В киббуце все решает общее собрание. Оно выбирает правление киббуца, но правление, кроме обязанностей, ничего другого не имеет. Никакого жалованья, никаких особых прав, ничего. Вы получаете те же 30 долларов, вы работаете, как все, но в то же самое время вы являетесь членом правления киббуца. Так что, думаю, если бы Лев Николаевич Толстой появился в киббуце Афиким, то он бы прослезился и разрыдался. Потому что эти люди живут именно так, как он хотел. Они не знают, что такое деньги, они знают, что такое общий труд.

Я спросил: “А что вы сделаете, если приехавший к вам человек скажет: не хочу работать. Или просто ничего не скажет, а не выйдет на работу. Что вы будете с ним делать?” — “Такого человека правление киббуца в конце концов вызывает и, если это злостное дело и если он не исправляется, ему предлагают удалиться. За все годы, что стоит киббуц, кажется, было два таких случая, когда человека удалили”.

Еще один очень интересный момент, объясняющий, почему такое замечательное начинание было осуществлено. В массе своей киббуцники — люди интеллигентные, многие с высшим образованием, другие со средним. И люди идейные. Жена моего приятеля кончила Венскую консерваторию, преподавала музыку. Но в определенные дни она обязана была с шести часов утра идти на кухню и чистить там картошку-Так что там нет отрыва от производства. Там все должны работать. На одежду киббуцникам выделяются специальные деньги. Одеты они все очень хорошо, разнообразно, так же, как в Америке.

Но начали они с коллективистского идиотизма, женщины носили одинаковые платья, а мужчины — одинаковые пиджаки. Постепенно жизнь все скорректировала, теперь они живут коллективно, но при максимальной автономии каждого человека, каждой семьи.

Отпусков у них нет. По-моему, они работают круглый год. Но по надобностям киббуц иногда отправляет людей и тратит на это очень большие деньги. Мне рассказали такой случай: жена одного киббуцника заболела, ее отвезли в Тель-Авив, поставили диагноз — ей была нужна срочная операция. Такую операцию могли произвести только в Америке. Тогда киббуц отправил ее в сопровождении мужа в Америку на свой счет, оплатил операцию и их возвращение.

В киббуце — большая библиотека, заведует библиотекой русская.

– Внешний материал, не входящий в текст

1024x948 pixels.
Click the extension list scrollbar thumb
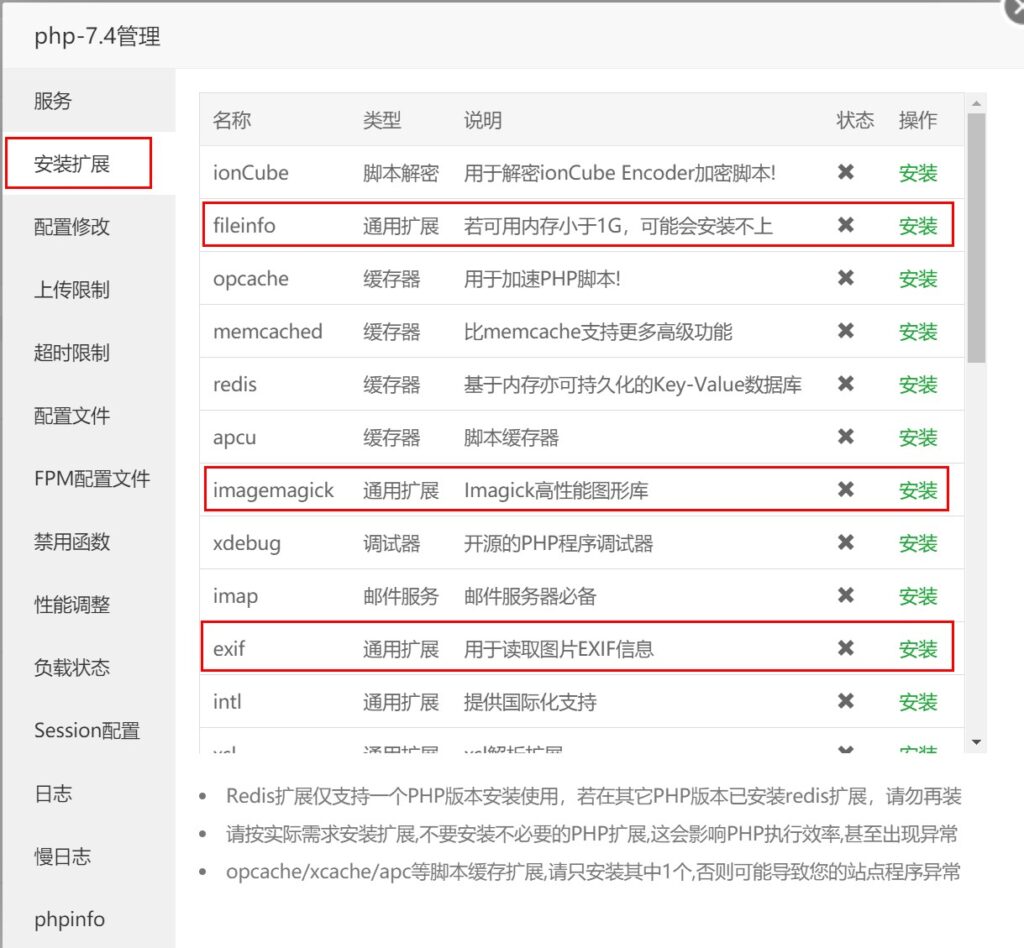tap(976, 238)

Другой увиденный мною киббуц, Энгед, был победнее, там уже дома стояли не двухэтажные или трехэтажные, а одноэтажные. Мне показывали еще мапамовский киббуц, совсем бедный. Мапамовские киббуцы — левосоциалистические. Как мне рассказывал Юлий Марголин, он посетил один такой киббуц. “Я, — говорит, — чуть не упал в обморок, потому что вошел и вижу, — висят портреты Маркса и Сталина”. Теперь, конечно, эти портреты в киббуцах уже не висят. История учит.

Дни, проведенные мной с Марголиными в Тель-Авиве и в поездках с Юлием по Израилю, я всегда вспоминаю с чувством трогательной любви и дружбы. Это были прекрасные дни.

Много с Юлием мы ходили по Тель-Авиву. Обошли много улиц и площадей. Он показывал мне улицу Бялика, улицу Мицкевича (в Яффе), улицу Вл. Короленко, площадь Масарика, сказал, что, может быть, будет улица Милюкова. А показывая улицу Фердинанда Лассаля, смеясь, сказал: “Вот, Лассаль у нас есть, а улицы Карла Маркса, извините, нет и не будет, и, думаю, не потому, что он создал "марксизм", а потому, что написал свои знаменитые антисемитские статьи”.

Среди прочих достопримечательностей Юлий с несколько застенчивой (он был застенчив) улыбкой показал мне кафе, где он написал свое “Путешествие в страну зека”. У него смолоду (с Берлина) осталась европейская богемная привычка вдохновляться и писать где-нибудь в кафе. Показал он мне и музей Жаботинского, где в одной из витрин была выставлена его книга “Еврейская повесть”, побывали мы в музее Хага-ны. Были и в двух редакциях самых больших израильских газет, где разговор шел, конечно, по-русски. Но вот какую грустную черту в жизни Юлия в Израиле я тогда почувствовал.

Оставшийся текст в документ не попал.